## REQUIRED ACTION:
Restate word for word the lines in the listing below, starting at the line containing "The height and" and ending at the line containing "to the Surfaces", both included; leave out the rest.

## EXTRACTED RECORDS:
- - -
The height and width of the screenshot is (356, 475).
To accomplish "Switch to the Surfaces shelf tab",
- - -
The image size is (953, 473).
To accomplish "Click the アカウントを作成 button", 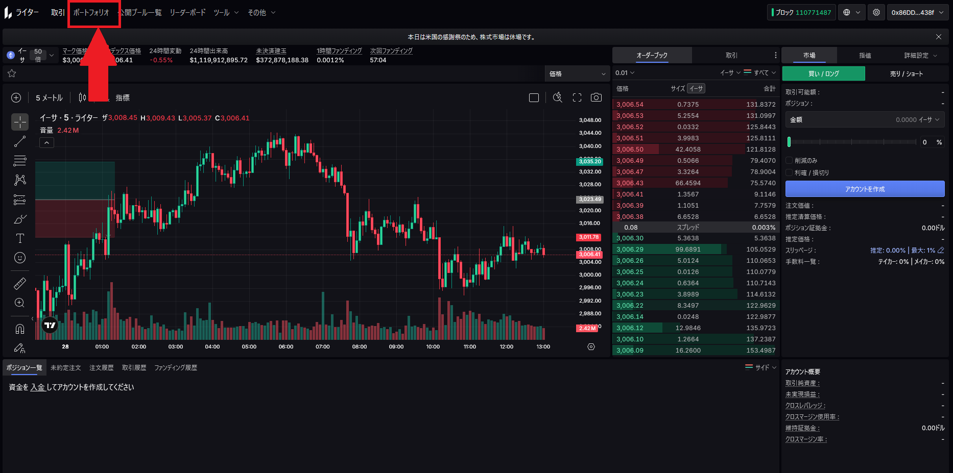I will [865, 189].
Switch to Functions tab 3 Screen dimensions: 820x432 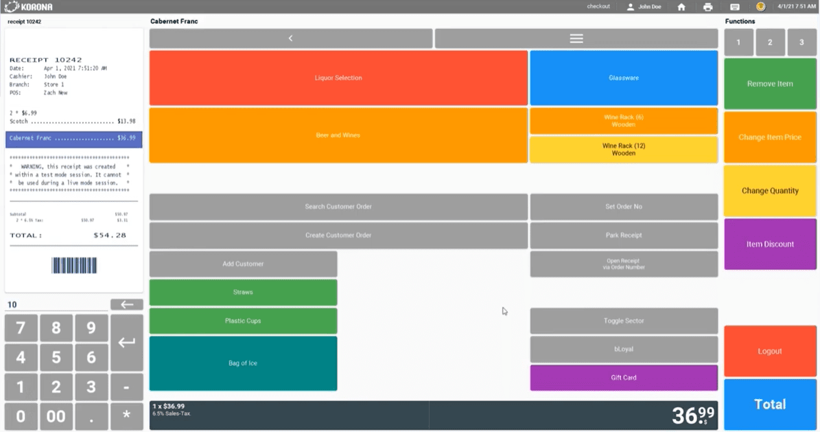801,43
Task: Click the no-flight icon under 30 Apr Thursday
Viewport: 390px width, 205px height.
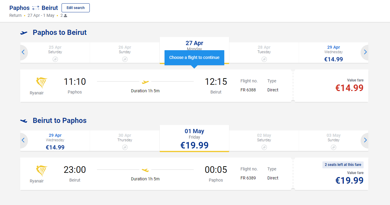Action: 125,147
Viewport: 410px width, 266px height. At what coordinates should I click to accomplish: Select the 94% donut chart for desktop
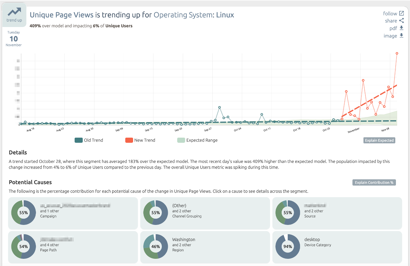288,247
- - -
## YOUR RESPONSE:
The height and width of the screenshot is (356, 475).
To accomplish "Switch to the Surfaces shelf tab",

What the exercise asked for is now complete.